● Auszug:
Durch mein Studium in den Niederlanden waren die beiden Themen für mich stets eng miteinander verknüpft. Dort werden, beispielsweise durch den Lean and Green Award die Symbiose der Themenstellungen verfolgt, gemeinsame Potentiale identifiziert und beide Philosophien in vielen Unternehmen auch gelebt.
Trucks von Ewals Cargo Care mit Lean and Green Logo |
Mit einer Lean Management Implementierung sollen an erster
Stelle Prozesse effizienter gestaltet werden, d.h. Kosten werden nachhaltig
gesenkt, die Produkt-Qualität wird verbessert und die Flexibilität von
Prozessen erhöht, um schneller auf externe Einflüsse reagieren zu können und
Kundenwünsche schnell umzusetzen. Der Ressourceneinsatz wird demnach optimiert
und Verschwendung eliminiert.

● Bereitgestellte Zeilen:

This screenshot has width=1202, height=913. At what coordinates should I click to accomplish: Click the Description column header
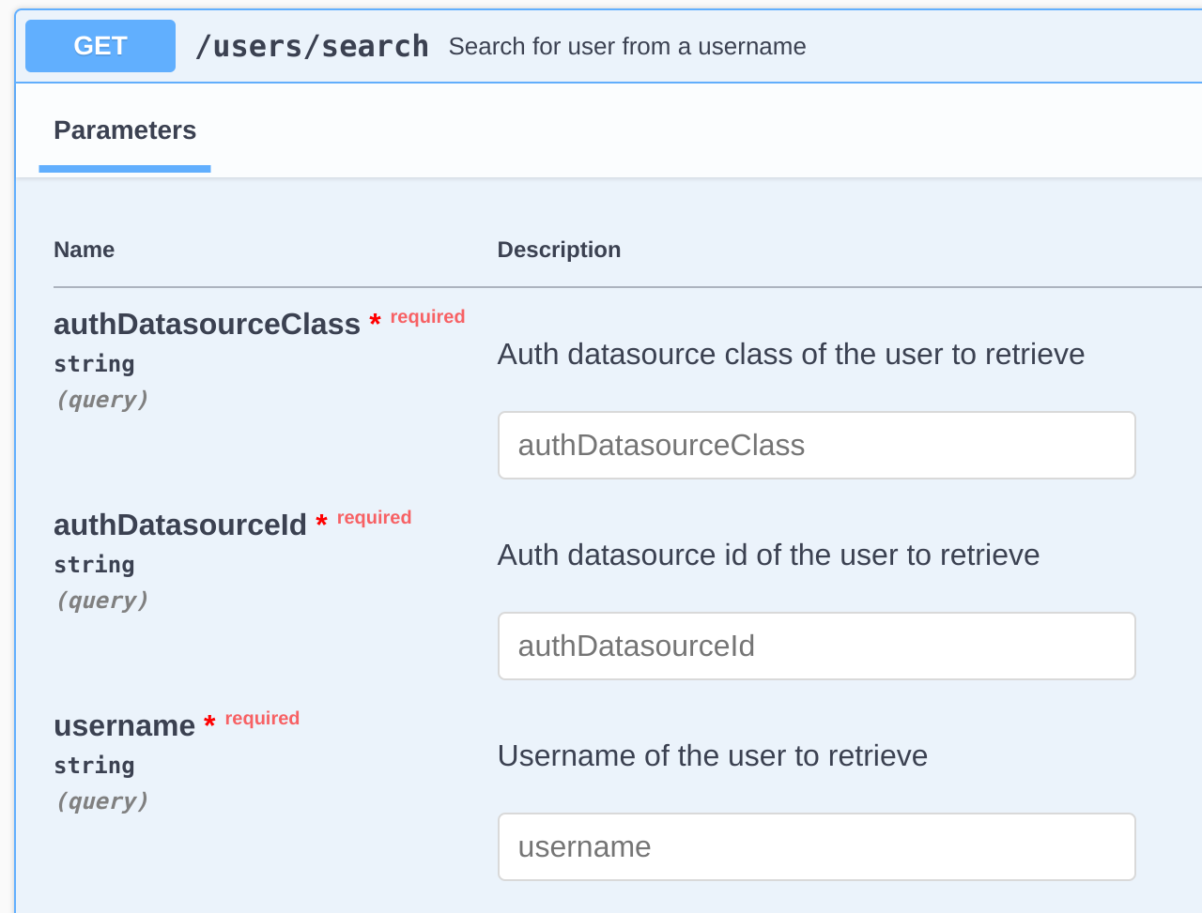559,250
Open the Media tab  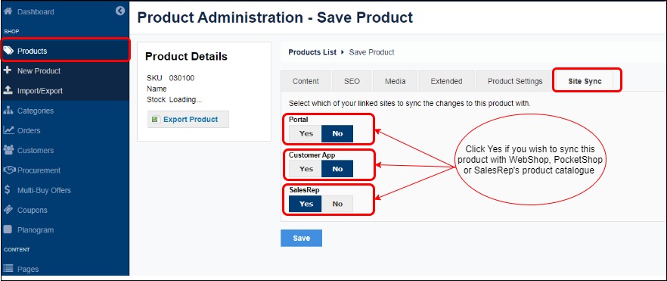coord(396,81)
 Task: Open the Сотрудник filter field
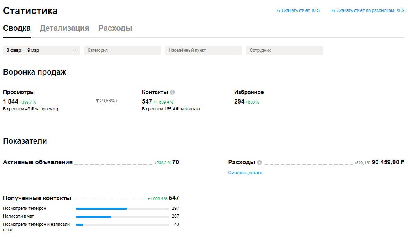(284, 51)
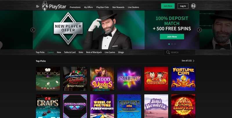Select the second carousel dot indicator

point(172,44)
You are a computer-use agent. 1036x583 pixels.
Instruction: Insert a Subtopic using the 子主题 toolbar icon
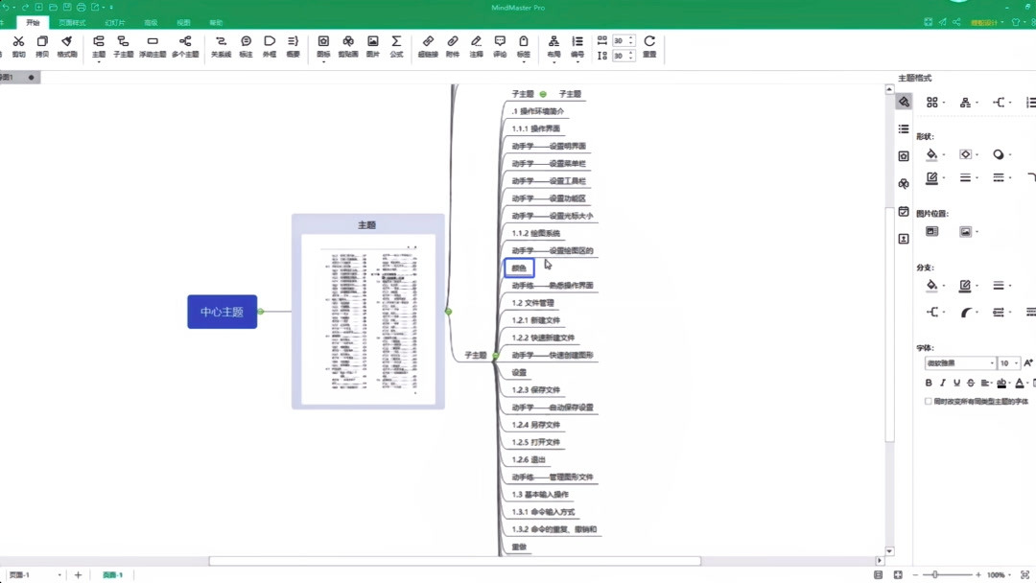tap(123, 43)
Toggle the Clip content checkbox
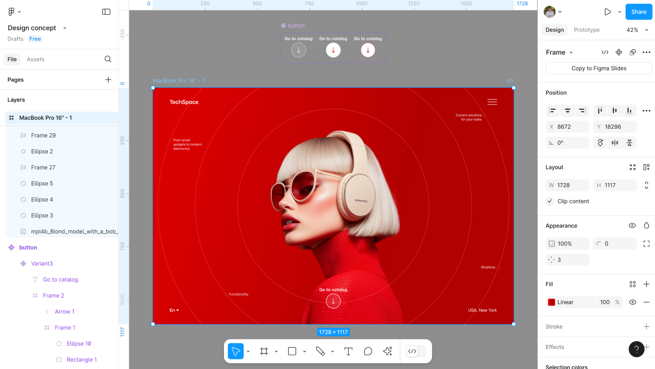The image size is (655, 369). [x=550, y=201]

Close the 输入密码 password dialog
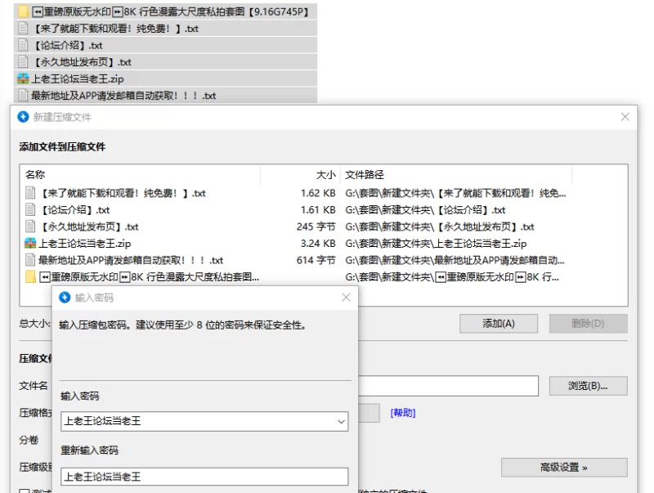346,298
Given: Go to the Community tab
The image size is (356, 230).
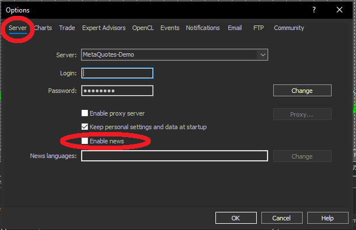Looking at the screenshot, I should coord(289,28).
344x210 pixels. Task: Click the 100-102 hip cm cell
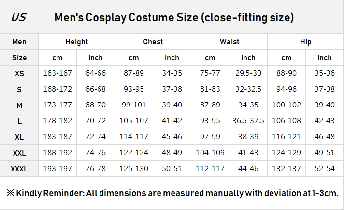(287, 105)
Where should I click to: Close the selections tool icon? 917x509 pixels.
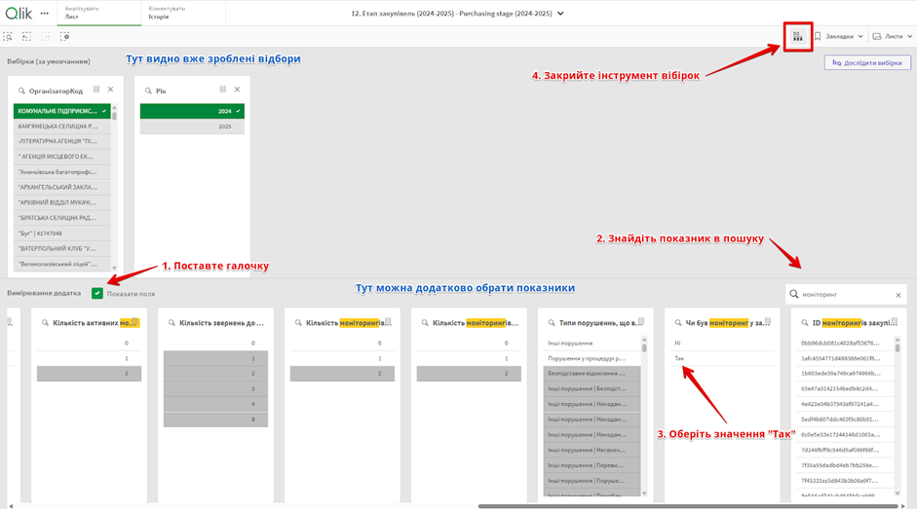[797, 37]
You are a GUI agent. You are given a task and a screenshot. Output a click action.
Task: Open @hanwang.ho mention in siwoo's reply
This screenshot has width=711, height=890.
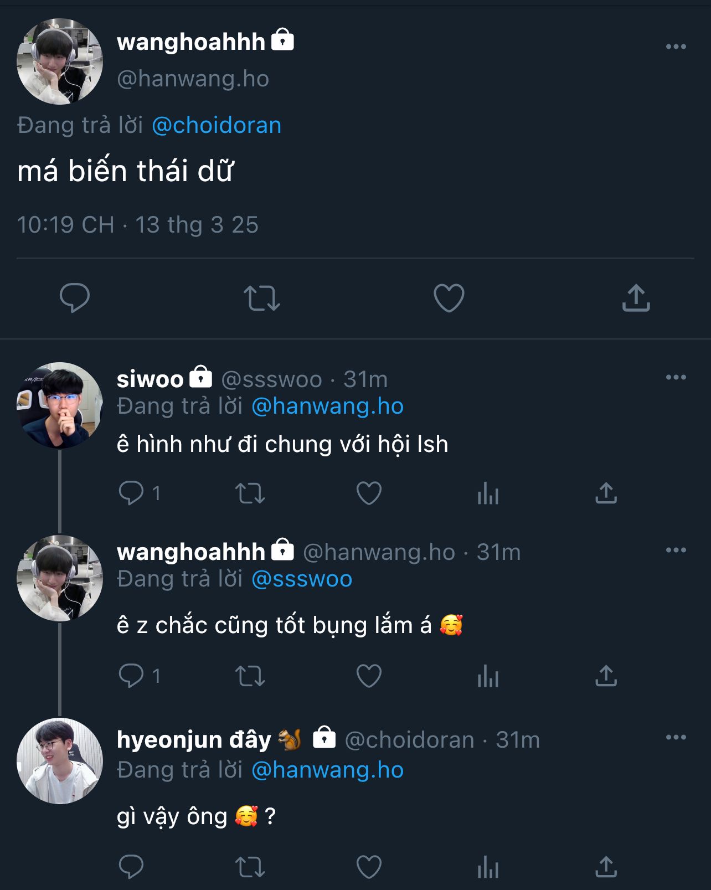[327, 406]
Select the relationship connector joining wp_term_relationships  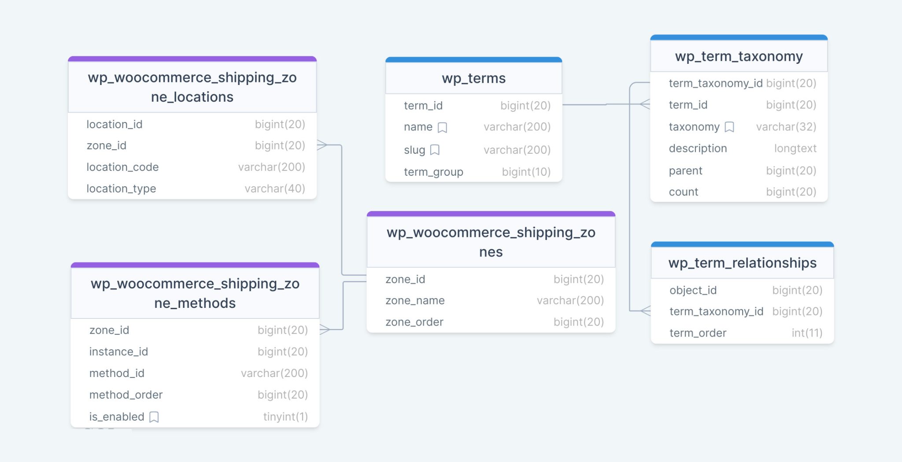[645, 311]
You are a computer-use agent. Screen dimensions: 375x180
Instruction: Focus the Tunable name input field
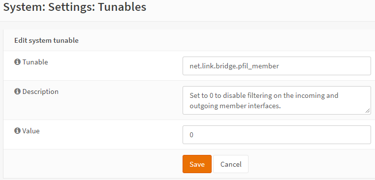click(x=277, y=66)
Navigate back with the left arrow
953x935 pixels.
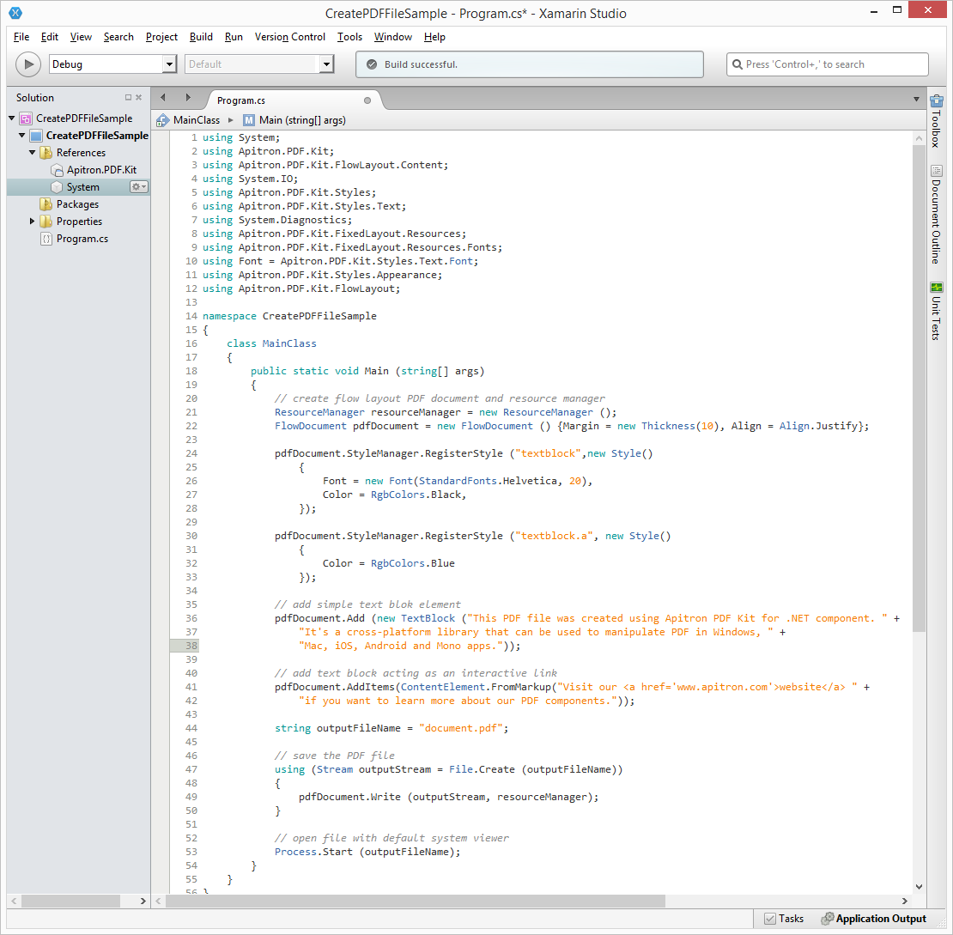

● Zu erledigen:
a) Beantworte diese Fragen zum Auszug:
(i) In welchem Land hat die schreibende Person studiert?
(ii) Welche Auszeichnung wird als Beispiel für die Verbindung der beiden Themen genannt?
(iii) Was soll mit einer Lean-Management-Implementierung an erster Stelle geschehen?
b) Wie könnte der Auszug über Lean Management weitergehen? Setze ihn nach seinem letzten Satz fort.
Die Zeilen werden hierfür nicht gebraucht.

● Lösungen:
a)
(i) In den Niederlanden.
(ii) Der Lean and Green Award.
(iii) Prozesse sollen effizienter gestaltet werden.

b)
Mit einer grünen Ausrichtung wollen Unternehmen
Nachhaltigkeit und Umweltbewusstsein in ihren Prozessen verankern. Dies kann
zum Einen bedeuten, dass ein Unternehmen diese Zielsetzung auch (strategisch
gesehen) als ökonomisch wertvoll erachtet (bspw. weil Ressourcen effizienter
eingesetzt werden). Durch eine grüne Produktion können aber auch neue
Kundengruppen erschlossen werden, bzw. bestehenden, umweltbewussten Kunden ein
Mehrwert geliefert werden – Moment! Mehrwert? Ist eine grüne Herstellung von
Waren denn überhaupt ein Mehrwert für den Kunden? In meinen Augen schon. Kunden
sind besorgt um die Umwelt und wenn sie keinen Mehrwert sehen würden, wären sie
auch nicht bereit für „grüne“ Produkte mehr Geld auszugeben. Durch den Kauf "grüner" Produkte haben sie
zwar keinen unmittelbar spürbaren Mehrwert in Form von neuen Funktionen oder
toller Produkteigenschaften, sie schaffen den Mehrwert aber durch die bewusste Wahl eines Produktes mit weniger Emissionen, etc, das gleichzeitig auch eine bessere Welt für Morgen verspricht.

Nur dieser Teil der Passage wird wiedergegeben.